■ Assignment ■
Only one portion of the data is to be written out: from the line bearing "The width and height of the screenshot is (469, 453)." through the line bearing "Open the 2010". Write it exactly as it appears.

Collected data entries
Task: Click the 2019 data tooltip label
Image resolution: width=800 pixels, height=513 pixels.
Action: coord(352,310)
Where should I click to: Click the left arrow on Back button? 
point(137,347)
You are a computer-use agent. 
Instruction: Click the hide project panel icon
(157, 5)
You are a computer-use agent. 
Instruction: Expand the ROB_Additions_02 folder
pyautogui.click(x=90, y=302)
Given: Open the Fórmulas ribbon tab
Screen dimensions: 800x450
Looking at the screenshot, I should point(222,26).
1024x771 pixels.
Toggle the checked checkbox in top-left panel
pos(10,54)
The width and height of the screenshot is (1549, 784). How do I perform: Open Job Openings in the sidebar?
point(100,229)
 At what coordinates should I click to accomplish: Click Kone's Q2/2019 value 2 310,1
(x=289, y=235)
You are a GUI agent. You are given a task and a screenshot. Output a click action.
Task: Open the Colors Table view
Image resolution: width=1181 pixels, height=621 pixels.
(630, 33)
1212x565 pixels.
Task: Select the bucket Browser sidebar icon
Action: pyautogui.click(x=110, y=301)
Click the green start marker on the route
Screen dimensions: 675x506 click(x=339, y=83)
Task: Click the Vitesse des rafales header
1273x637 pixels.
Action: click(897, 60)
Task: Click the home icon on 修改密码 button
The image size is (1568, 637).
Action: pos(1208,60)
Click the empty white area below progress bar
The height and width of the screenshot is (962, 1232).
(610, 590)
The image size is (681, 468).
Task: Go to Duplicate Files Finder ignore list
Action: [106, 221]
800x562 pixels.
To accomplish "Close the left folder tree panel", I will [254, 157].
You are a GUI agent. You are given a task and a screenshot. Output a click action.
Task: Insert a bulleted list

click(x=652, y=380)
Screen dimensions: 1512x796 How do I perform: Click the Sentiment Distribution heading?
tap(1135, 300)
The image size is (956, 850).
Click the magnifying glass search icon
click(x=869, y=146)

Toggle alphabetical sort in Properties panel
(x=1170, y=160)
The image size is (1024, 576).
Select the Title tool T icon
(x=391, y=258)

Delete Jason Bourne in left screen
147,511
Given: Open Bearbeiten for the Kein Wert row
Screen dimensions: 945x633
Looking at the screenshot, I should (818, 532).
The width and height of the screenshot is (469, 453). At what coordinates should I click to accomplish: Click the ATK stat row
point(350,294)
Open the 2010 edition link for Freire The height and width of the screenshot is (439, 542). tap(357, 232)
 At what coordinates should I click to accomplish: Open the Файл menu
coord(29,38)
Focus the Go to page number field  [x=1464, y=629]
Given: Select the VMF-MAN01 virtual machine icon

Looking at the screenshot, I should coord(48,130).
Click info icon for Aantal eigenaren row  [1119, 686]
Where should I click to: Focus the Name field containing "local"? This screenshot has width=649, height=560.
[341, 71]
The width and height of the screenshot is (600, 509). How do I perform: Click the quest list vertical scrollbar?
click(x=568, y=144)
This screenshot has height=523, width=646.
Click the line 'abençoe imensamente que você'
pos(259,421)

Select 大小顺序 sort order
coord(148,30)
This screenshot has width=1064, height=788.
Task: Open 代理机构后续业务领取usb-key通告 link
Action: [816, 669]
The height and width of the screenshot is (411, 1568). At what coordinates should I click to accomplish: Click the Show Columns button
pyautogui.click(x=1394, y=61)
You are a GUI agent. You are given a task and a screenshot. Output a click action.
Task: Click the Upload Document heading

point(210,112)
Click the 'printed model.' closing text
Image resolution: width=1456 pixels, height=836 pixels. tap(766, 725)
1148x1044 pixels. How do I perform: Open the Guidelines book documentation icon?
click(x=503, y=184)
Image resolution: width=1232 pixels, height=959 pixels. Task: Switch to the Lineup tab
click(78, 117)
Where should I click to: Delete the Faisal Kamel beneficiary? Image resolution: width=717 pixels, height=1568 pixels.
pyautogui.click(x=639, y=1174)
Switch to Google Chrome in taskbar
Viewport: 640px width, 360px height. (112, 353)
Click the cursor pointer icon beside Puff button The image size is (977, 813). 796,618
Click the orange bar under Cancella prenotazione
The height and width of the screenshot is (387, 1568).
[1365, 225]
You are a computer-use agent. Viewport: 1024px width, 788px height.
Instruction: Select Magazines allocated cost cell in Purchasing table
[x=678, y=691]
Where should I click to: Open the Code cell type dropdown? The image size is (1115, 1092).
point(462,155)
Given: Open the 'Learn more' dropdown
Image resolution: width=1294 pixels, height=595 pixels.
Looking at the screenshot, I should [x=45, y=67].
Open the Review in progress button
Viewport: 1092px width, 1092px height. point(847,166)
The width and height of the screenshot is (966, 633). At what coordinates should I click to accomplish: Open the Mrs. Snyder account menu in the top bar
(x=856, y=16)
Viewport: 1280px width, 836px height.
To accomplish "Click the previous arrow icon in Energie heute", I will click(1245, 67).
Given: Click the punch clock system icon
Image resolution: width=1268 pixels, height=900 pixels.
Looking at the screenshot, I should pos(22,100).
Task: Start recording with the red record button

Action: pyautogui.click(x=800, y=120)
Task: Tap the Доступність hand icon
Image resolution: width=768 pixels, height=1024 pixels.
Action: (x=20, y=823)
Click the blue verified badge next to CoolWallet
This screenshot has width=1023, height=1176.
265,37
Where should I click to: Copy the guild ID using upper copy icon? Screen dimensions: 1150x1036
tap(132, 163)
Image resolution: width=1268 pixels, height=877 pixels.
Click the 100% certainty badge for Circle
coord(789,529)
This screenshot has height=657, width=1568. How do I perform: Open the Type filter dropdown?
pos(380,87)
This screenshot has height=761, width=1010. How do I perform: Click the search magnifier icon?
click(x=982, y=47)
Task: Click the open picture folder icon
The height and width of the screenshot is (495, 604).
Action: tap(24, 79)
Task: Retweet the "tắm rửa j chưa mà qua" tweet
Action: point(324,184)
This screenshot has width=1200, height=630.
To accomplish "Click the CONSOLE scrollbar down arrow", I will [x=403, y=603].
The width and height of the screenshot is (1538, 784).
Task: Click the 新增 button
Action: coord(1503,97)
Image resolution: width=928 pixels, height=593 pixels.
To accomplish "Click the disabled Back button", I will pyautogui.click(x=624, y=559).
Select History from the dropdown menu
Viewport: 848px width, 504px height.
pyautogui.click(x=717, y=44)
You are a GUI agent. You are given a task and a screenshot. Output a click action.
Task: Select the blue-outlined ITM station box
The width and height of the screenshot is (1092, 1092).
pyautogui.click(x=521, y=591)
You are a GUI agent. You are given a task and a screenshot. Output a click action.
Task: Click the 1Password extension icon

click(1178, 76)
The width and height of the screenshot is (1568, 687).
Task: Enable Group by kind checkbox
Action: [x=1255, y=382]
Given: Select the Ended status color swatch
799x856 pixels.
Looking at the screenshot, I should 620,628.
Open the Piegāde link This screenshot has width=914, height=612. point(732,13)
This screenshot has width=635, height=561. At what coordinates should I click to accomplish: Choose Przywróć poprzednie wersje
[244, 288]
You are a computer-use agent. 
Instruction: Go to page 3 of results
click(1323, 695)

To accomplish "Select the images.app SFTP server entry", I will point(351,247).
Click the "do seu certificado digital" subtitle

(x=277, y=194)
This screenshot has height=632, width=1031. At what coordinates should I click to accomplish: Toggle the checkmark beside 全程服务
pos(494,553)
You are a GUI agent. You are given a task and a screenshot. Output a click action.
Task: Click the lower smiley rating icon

■ Problem solution ■
The width and height of the screenshot is (469, 453). At what coordinates should I click to accomplish: Click the ATK stat row
point(350,294)
Open the 2010 edition link for Freire The height and width of the screenshot is (439, 542). tap(357, 232)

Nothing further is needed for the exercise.